Reading Online Novel

OLD NATHAN(70)



"They was evil," Sarah said grimly. "But Chance Ransden had Satan hisse'f livin' in his skull, en I know thet t' my cost."

"Earth 'n air . . ." the cunning man murmured.

He blinked, then shook himself fully alert. His eyeballs felt as though someone had ground sand into them. He rubbed them cautiously. There were risks going into a waking trance with his eyes open. One day the lids would stick that way and he would be blind as a mole; but it hadn't happened yet. . . .

The cabin door opened and closed; Sarah had gone out. Old Nathan looked at the panel, confused and still uncertain. He had dropped back into reality as though it were an icy pond.

Ellie threw another stick of wood onto the hearth. The billet looked chewed off rather than chopped. The axe had gone the way of the Ransden's cattle and seedcorn. The girl was reduced to cutting logs with the handaxe she had concealed in her mulch pile to keep it from being traded for liquor as well.

"Fire and water?" she offered to prompt the cunning man to say more.

"Did I speak?" Old Nathan asked in surprise. "Reckon I did. . . ."

Sarah came back inside. She carried the kitchen knife she had used as a trowel and a cupful of dirt gathered into her lifted dress. She spilled the soil onto the table near the little box. "There's snow mixed in along with this," she said. "Or I reckon there's water in the jug by the fire."

Old Nathan looked from the older woman to the young one. Most folk he worked magic for, they were afraid of what he did and the fellow who did it besides. This pair was rock steady. Their minds moved faster than the cunning man was consciously able to go; and if they were afraid, it was nowhere he could see by looking deep into their eyes.

On the cabin eaves, chickadees cracked seeds and remarked cheerfully about the sunlight.

Mebbe the wimmen 'ud be afeerd if they knew more; but mebbe livin' with the Ransden men hed burnt all the fear outen thim already.
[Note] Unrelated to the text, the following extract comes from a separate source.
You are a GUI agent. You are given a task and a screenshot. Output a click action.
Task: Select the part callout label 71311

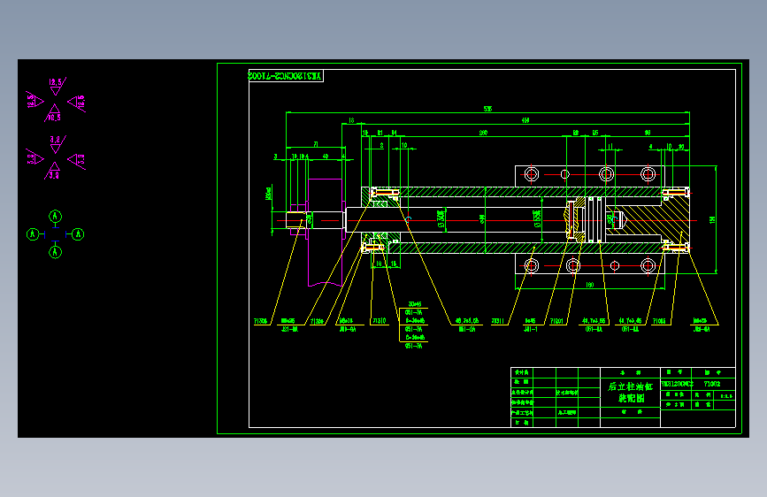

Ellie rose from the hearth with a long feather of hickory, lighted at one end. It burned back along the grain of the wood with a coiled pigtail of black waste above the flame. "This do ye fer fire?" she said as she offered the miniature torch.

"Aye," agreed the cunning man. "Hit'll do fine."

His right index finger traced characters on the table. They were visible only where they disturbed the pile of sodden earth or the wisps of ash which dropped from the hickory. The room began to rotate around the focus of Old Nathan's vision, but the walls and all the objects within them remained clear.

A driblet of mud and melt water curled from the table like a thread being drawn from a bobbin. The ribbon of flame from the hickory attenuated and slanted sideways, as though the strip were burning in a place where "up" was not the same direction as it was in central Tennessee.

There was a keening sound like that which the wind makes when it drives through a tiny chink in a wall.

Old Nathan spoke in a soft, monotonous voice, mouthing syllables that were not words in a language familiar to his listeners. His eyes became glazed and sightless. His tongue stumbled. It was shaping itself to the sounds not by foreknowledge but the way a hiker crosses a shallow stream: hopping from one high rock to the next, then searching for a further steppingstone.

The elemental strands—earth and air, fire and water—wove together as do fibers in a ropewalk, coiling and interweaving into a single tube. It curved into the box, probing the wooden bottom—

And slid away, broken into its constituent parts, its virtue dissipated.

Old Nathan awoke with a start, jolting backward in his chair. His arms spread with the fingers clawed in readiness to meet a foe. His spasm flung the feather of wood toward the pile of bedding.

Sarah snatched up the burning splinter. In her haste she gripped it too close to the flame, but she carried it without flinching back to the hearth.

Ellie Ransden cried, "Sir!" and grasped Old Nathan's right arm, both to control it and to prevent the cunning man from tipping over with the violence of his reaction.

He glared at her. His face for a moment was a mask of fury; then he calmed and softened as though all the bones had been drawn from his flesh.

"Tarnation, gal," the old man gasped, pillowing his head against his left arm on the table. He seemed oblivious to the slime of ash and damp earth left on the surface by his attempt.

Old Nathan lifted himself again. He gave Ellie a squeeze with his left hand before he drew his right from her support. "I figgered with all creation t' push, I'd hev thet gate open lickity-split . . . but hit warn't ready t' open."

The cunning man smiled wryly at the miscalculation he had barely survived. "I was betwixt the gate en' the push thet I'd drawed up myse'f."